■ What to produce ■
When you reach the line containing "The width and height of the screenshot is (1461, 501)." in the entries below, start writing out each line exactly, and stop after the line containing "You are a computer-use agent.".

■ Data supplied ■
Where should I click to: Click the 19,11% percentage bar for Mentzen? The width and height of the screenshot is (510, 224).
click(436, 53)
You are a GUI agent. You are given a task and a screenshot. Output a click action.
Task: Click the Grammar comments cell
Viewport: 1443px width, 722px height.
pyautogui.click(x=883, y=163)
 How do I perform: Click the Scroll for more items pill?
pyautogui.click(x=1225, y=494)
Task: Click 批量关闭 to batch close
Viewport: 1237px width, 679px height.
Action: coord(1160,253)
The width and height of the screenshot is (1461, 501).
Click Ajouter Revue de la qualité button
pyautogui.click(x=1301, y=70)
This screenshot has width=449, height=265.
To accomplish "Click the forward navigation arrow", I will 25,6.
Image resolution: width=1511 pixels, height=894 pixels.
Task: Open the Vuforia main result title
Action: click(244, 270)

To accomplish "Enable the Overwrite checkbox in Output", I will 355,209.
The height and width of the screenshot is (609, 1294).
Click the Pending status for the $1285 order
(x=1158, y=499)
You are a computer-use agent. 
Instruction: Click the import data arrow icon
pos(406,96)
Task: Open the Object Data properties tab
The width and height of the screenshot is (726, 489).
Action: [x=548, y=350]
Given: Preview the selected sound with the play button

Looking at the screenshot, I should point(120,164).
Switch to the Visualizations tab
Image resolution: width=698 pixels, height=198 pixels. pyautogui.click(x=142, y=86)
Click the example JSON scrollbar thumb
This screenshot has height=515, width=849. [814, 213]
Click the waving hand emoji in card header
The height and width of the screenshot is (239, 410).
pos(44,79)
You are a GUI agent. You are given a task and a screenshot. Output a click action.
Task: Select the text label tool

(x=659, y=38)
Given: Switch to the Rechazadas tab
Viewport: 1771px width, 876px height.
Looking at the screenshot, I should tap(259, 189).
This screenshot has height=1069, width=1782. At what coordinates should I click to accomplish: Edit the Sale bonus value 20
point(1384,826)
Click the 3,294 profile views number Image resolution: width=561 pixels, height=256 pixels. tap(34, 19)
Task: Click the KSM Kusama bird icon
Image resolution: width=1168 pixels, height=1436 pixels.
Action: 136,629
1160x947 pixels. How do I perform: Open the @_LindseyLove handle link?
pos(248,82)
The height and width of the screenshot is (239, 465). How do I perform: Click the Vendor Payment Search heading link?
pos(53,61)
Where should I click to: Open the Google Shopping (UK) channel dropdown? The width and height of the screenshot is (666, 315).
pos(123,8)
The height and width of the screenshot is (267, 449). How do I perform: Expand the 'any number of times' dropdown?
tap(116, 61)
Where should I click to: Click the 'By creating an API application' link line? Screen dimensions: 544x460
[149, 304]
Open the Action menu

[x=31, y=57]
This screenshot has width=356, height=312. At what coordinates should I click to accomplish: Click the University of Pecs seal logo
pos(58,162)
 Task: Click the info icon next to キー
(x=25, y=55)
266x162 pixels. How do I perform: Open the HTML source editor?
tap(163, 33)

■ Output ■
The width and height of the screenshot is (1461, 501).
Click Ajouter Revue de la qualité button
pyautogui.click(x=1301, y=70)
This screenshot has width=449, height=265.
To accomplish "Click the forward navigation arrow", I will 25,6.
Image resolution: width=1511 pixels, height=894 pixels.
Task: Open the Vuforia main result title
Action: click(244, 270)

To accomplish "Enable the Overwrite checkbox in Output", I will 355,209.
The height and width of the screenshot is (609, 1294).
Click the Pending status for the $1285 order
(x=1158, y=499)
You are a computer-use agent. 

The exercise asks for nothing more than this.